Close‐kin mark–recapture (CKMR) is a promising approach for assessing population size of species that have been difficult to survey using more traditional methods. Here, we combine individual and close‐kin mark–recapture in a single modeling framework (ICKMR) and provide an example of study design using this approach for Pacific walrus ( Odobenus rosmarus divergens ). We develop the ICKMR model and test it using simulated datasets, then use properties of the pseudo‐likelihood to investigate the expected precision in estimates of abundance with different proposed survey designs. Our motivating example, the Pacific walrus, is an ice‐associated marine mammal found in the Bering and Chukchi seas, where it is an important resource for Indigenous peoples. Pacific walrus abundance declined in the late 20th century, and it is currently a species of conservation concern due to potential impacts of climate change, particularly the loss of sea ice.
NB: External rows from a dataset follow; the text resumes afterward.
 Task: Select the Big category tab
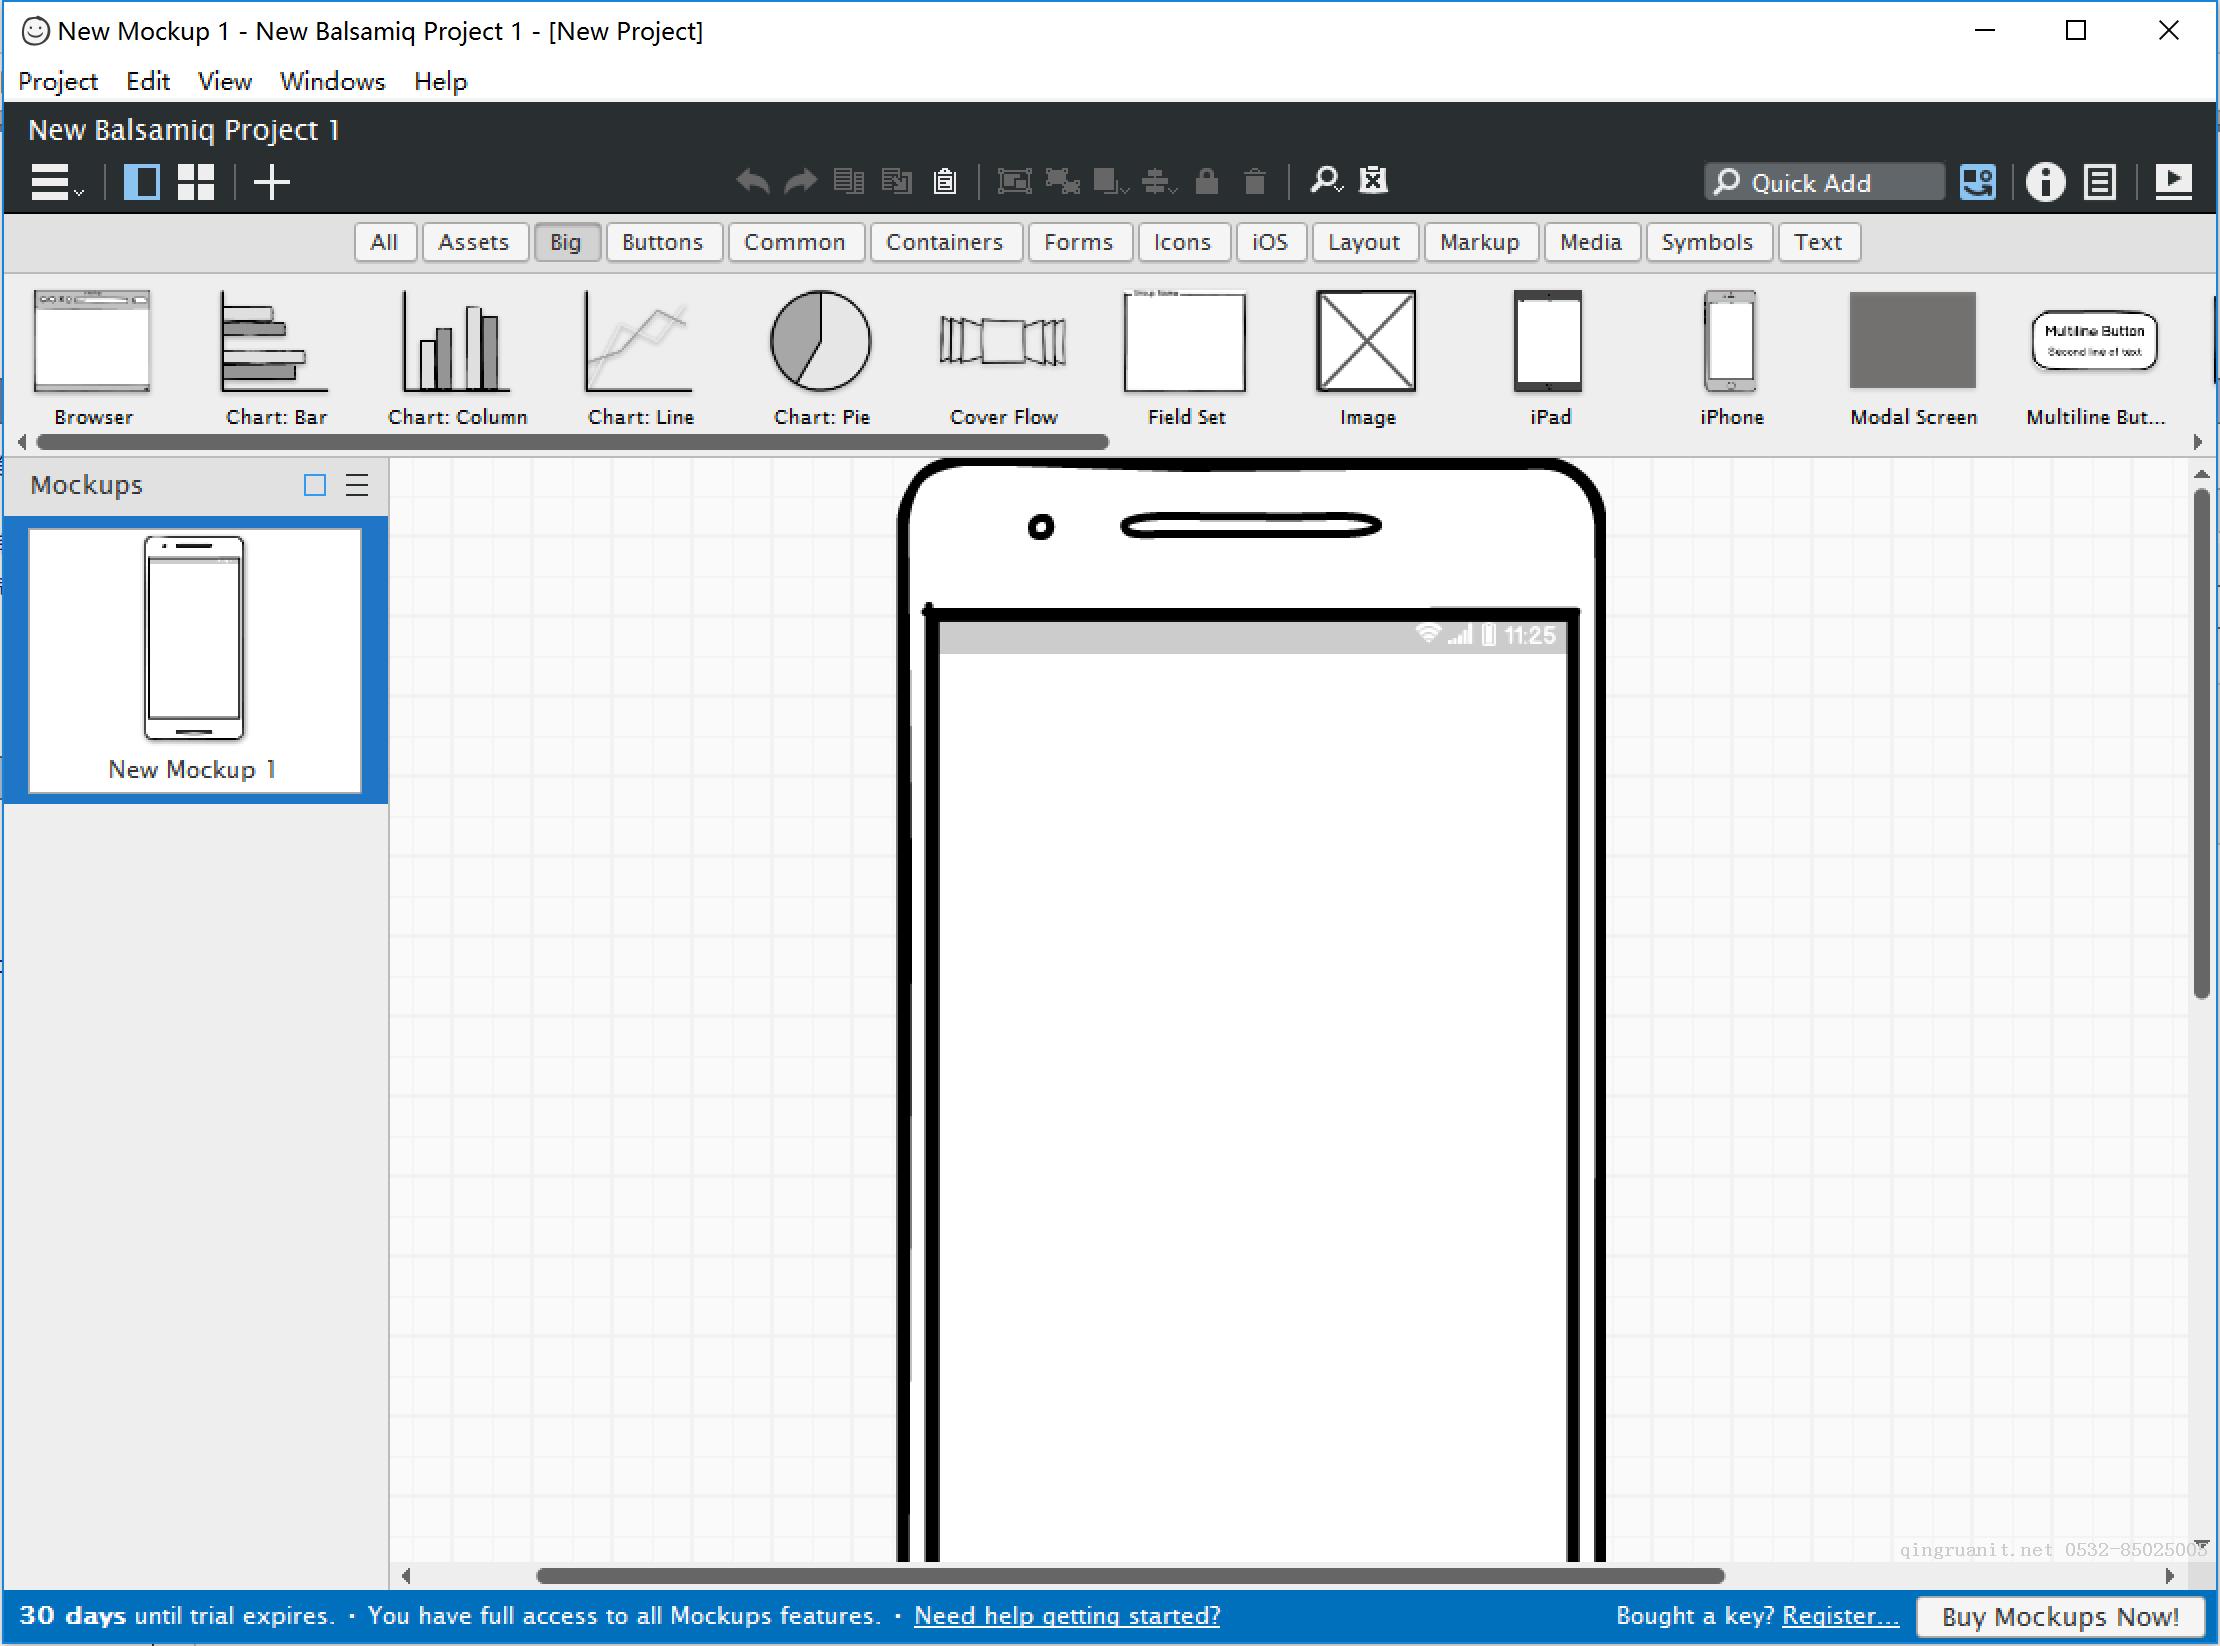(565, 240)
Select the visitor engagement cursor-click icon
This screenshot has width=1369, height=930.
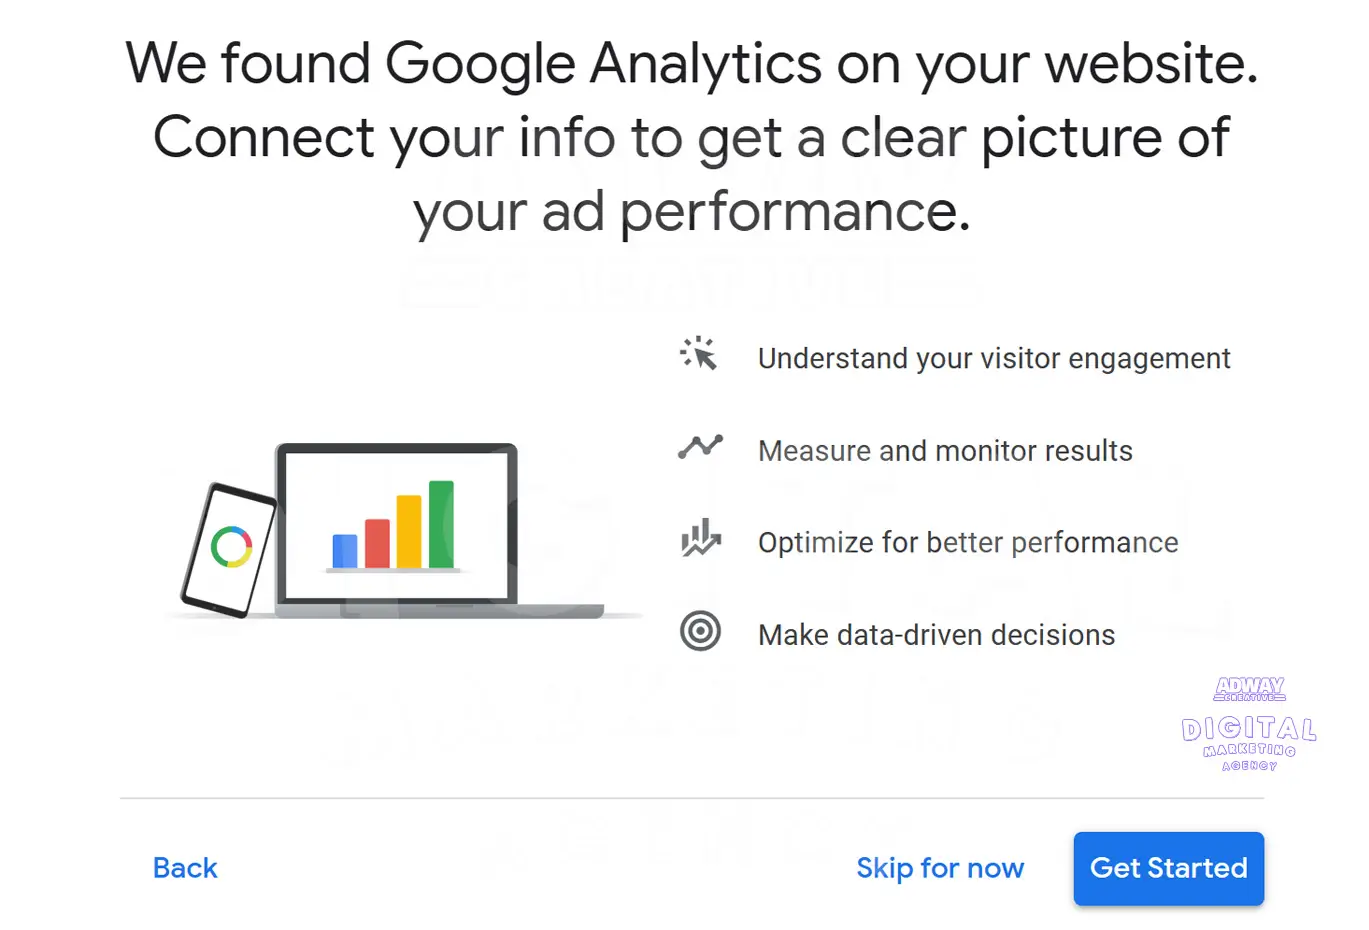699,355
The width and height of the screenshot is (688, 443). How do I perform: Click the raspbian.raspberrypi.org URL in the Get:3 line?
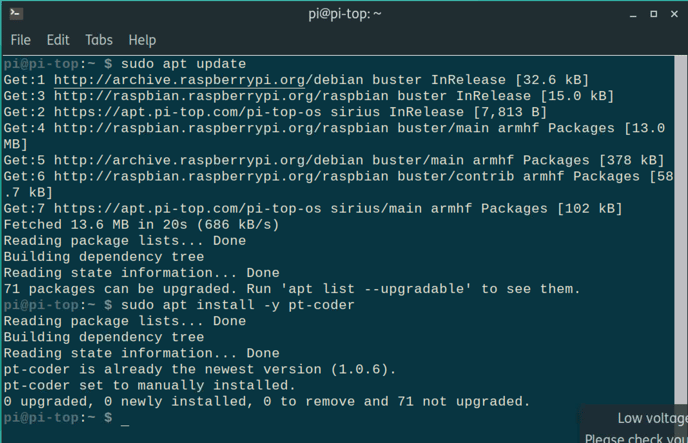221,96
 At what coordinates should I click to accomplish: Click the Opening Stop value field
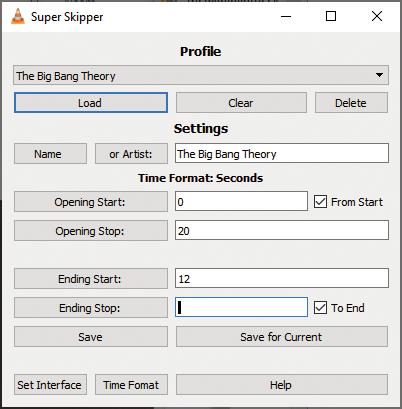tap(282, 230)
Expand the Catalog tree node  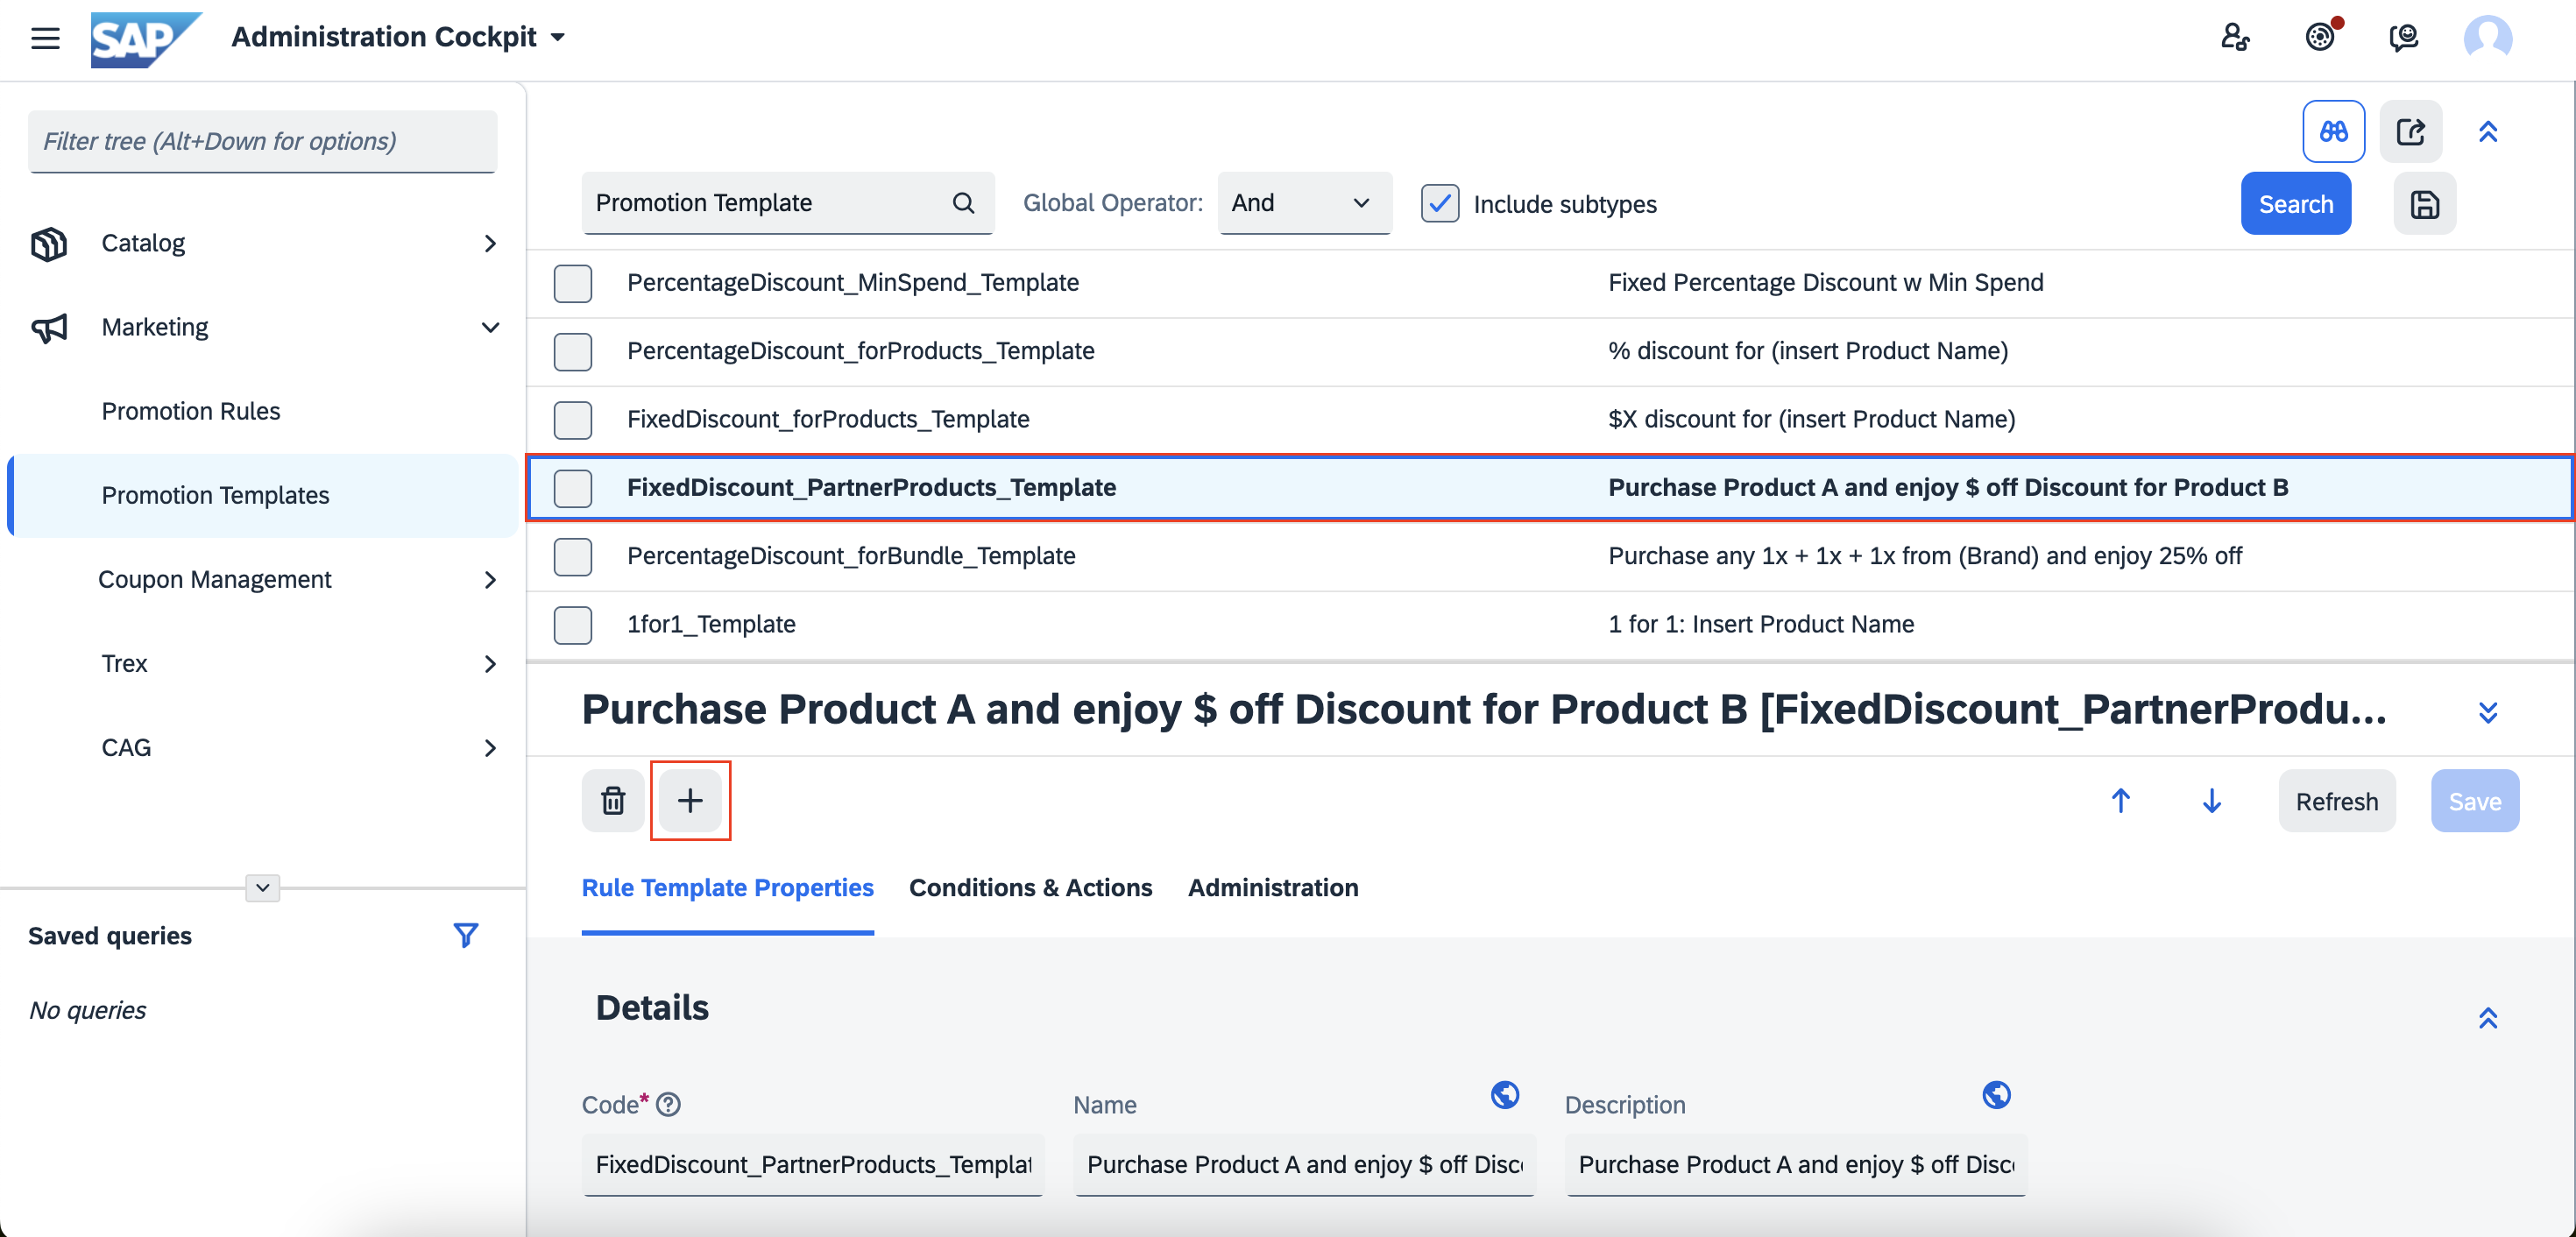pos(490,243)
To reduce uncertainty in population size estimates, researchers undertook a genetic mark–recapture sampling campaign from 2013 to 2017 and collected tissue samples from over 8000 individuals. Another campaign of a similar scale is ongoing (2023–2028). While sample collection was designed for individual mark–recapture, advances in CKMR methods and associated molecular techniques mean that these samples could also be suitable for CKMR. The advantages of CKMR over mark–recapture include an increased effective sample size (because each individual tags itself and its parents, siblings, and offspring) and additional insights into demographic quantities of interest. To make best use of genetic samples, we combine individual mark–recapture (IMR) with CKMR (ICKMR) and investigate whether different sampling strategies can increase precision in estimates of abundance. Our modeling approach includes special considerations for walrus life history, including a multi‐year inter‐birth interval. We found that expected coefficients of variation (CVs) of the ICKMR estimates of abundance, adult female survival, juvenile female survival, and proportion of breeding females are lower than those expected from IMR alone, and with ICKMR, fewer years of sampling can be conducted to obtain sufficient precision in estimates of abundance. This work demonstrates the utility of ICKMR and could be applicable across a variety of taxa.